Wenn Alexander Busch diese Woche in der NZZ über Bolsonaros erste 100 Tage als Präsident Brasiliens schreibt, sind die Parallelen nicht zu übersehen. Da heisst es zwar schon Bolsonaro sei „umstritten“ aber am wichtigsten von allem seien nun Privatisierungen: „Nur mit einer Rentenreform, Privatisierungen und starken Einschnitten kann die Regierung das Anwachsen des Haushaltsdefizits stoppen“. Wichtig für die Beurteilung von Präsident*innen ist also für die NZZ nicht, ob diese vorhaben, Oppositionelle, Schwule und Strassenkinder töten zu lassen, sondern ob sie wohl brav den neoliberalen Staatsabbau vorantreiben, obwohl es kein einziges Beispiel gibt, wo den Menschen, die nicht eh suppereich sind, ein solches Vorgehen was gebracht hat.

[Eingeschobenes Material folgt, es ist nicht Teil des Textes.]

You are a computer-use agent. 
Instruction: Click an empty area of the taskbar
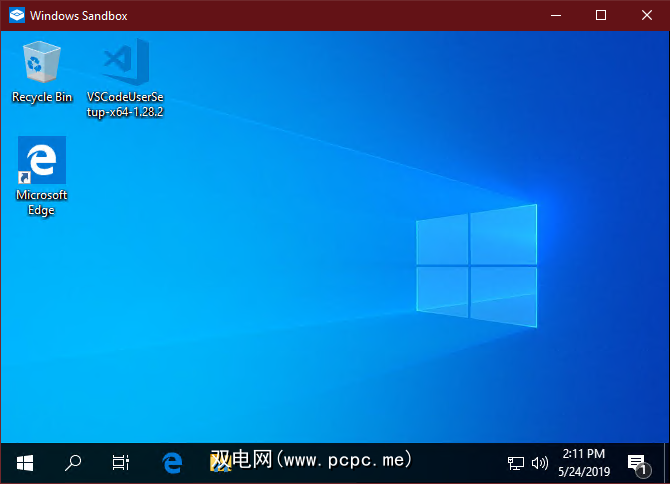460,463
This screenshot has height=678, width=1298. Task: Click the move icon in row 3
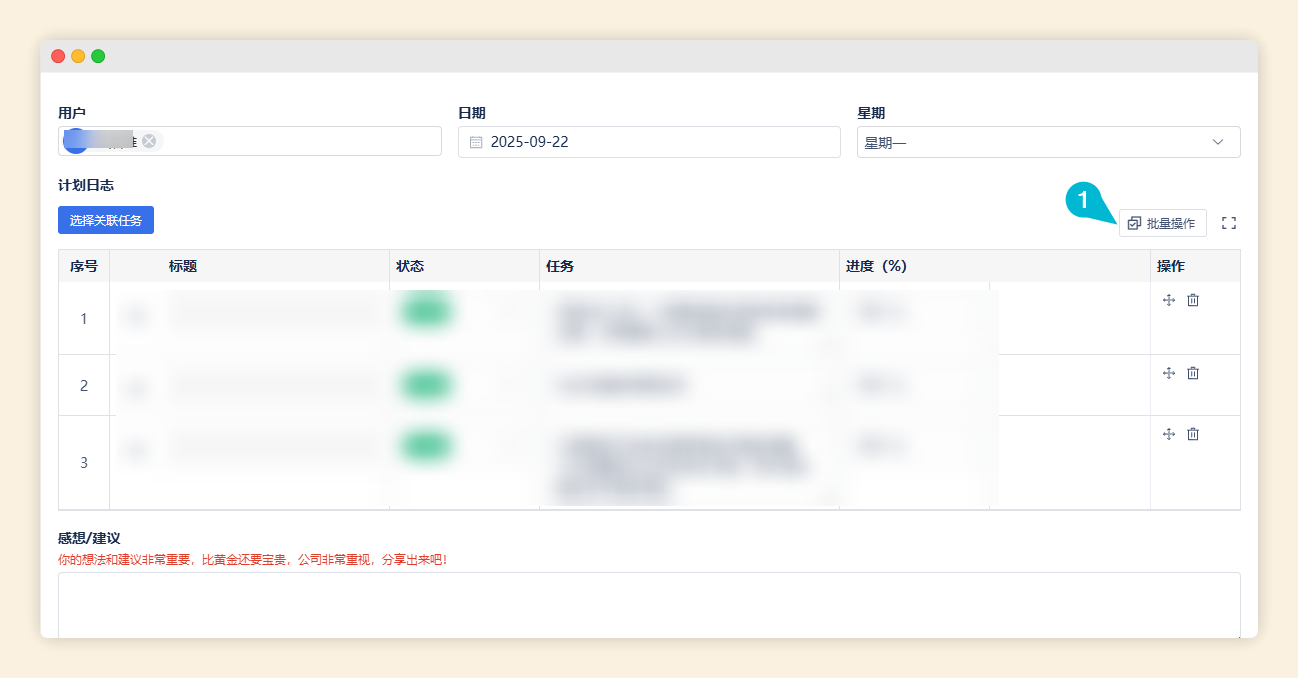click(x=1169, y=434)
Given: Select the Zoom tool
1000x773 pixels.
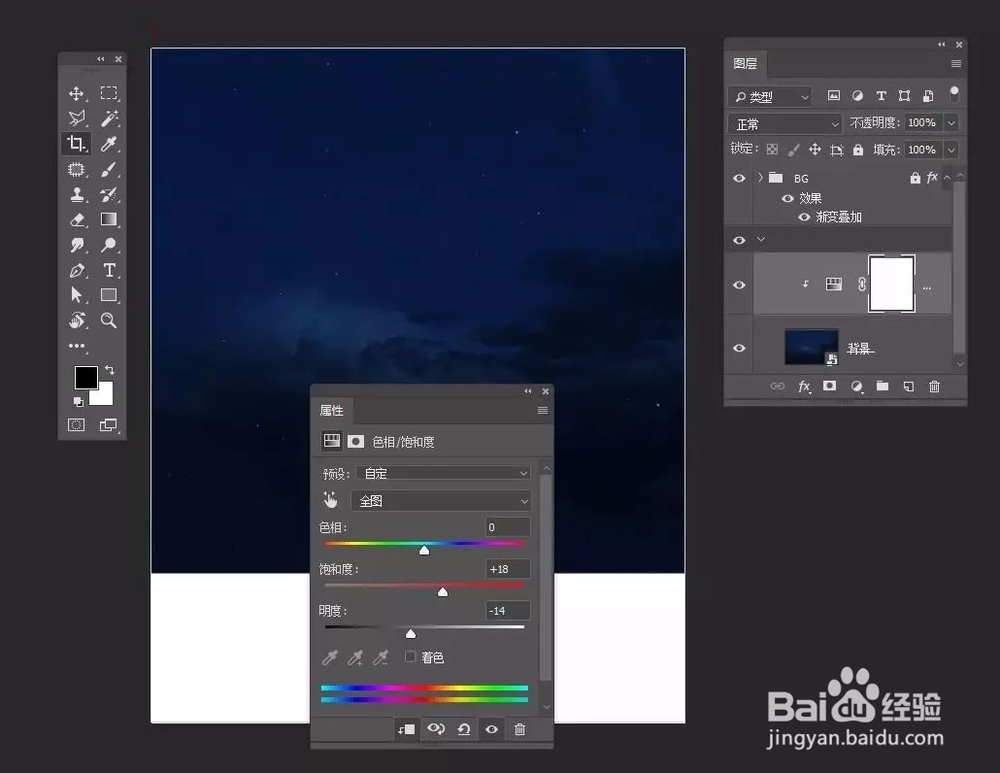Looking at the screenshot, I should coord(110,321).
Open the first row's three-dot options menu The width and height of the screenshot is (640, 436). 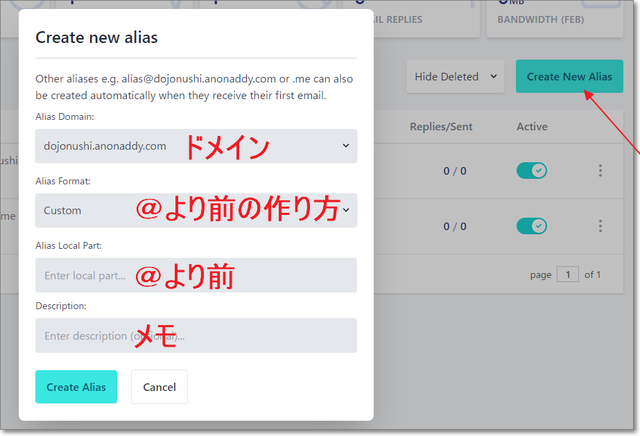[x=600, y=171]
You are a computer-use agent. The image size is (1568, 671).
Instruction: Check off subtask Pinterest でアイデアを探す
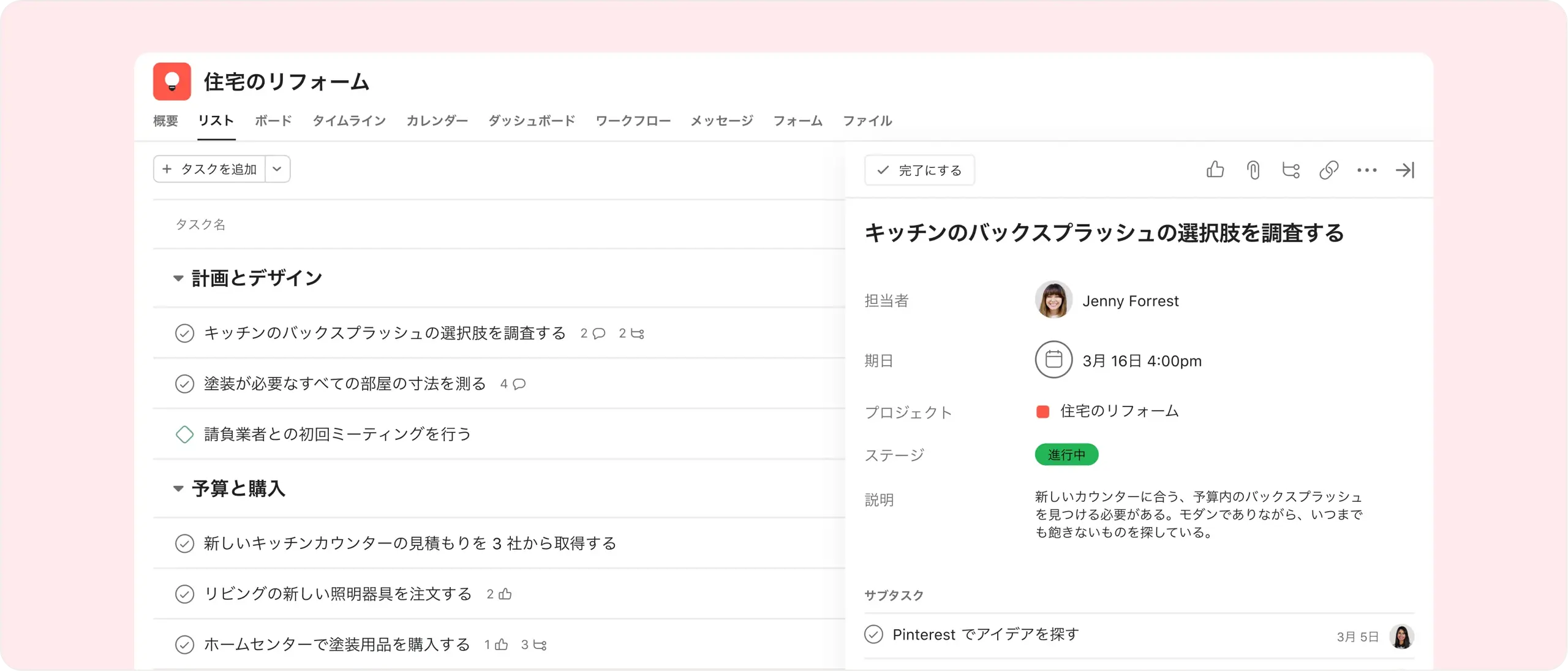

https://www.nzz.ch/wirtschaft/brasilien-praesident-jair-bolsonaro-seit-100-tagen-im-amt-ld.1473126?kid=nl105_2019-4-11&reduced=true&mktcid=nled&mktcval=105_2019-04-11
Keine aussagekräftigen Rassismusstatistiken in der Schweiz
‚Humanrightswatch.ch‘ hat im Auftrag des Bundes Beratungs- und Integrationsstellen abgeklappert um herauszufinden, wie viele rassistische Vorfälle es im 2018 gegeben hat. Allerdings sind die Resultate überhaupt nicht aussagekräftig. Die Stellen, die in der Schweiz solche Vorfälle statistisch erfassen, betreffen nur ein paar Stellenprozente, viel zu wenig um ein gutes Bild zu bekommen. Für einige Kantone gibt es überhaupt keine Zahlen. Kommt hinzu, dass nur ein kleiner Bruchteil der Vorfälle überhaupt diesen Stellen zu Ohren kommen, denn wer geht schon aufs Integrationsamt, wenn er*sie rassistisch angepöbelt wurde, um dort eine Meldung zu machen. Es verwundert nicht, dass es in der Schweiz keine aussagekräftigen Statistiken zu rassistischen Übergriffen gibt, denn von staatlicher Seite zeigt bisher keine halbgekochte Kartoffel ein Interesse darfür, gegen den Rassismus in der Schweiz vorzugehen.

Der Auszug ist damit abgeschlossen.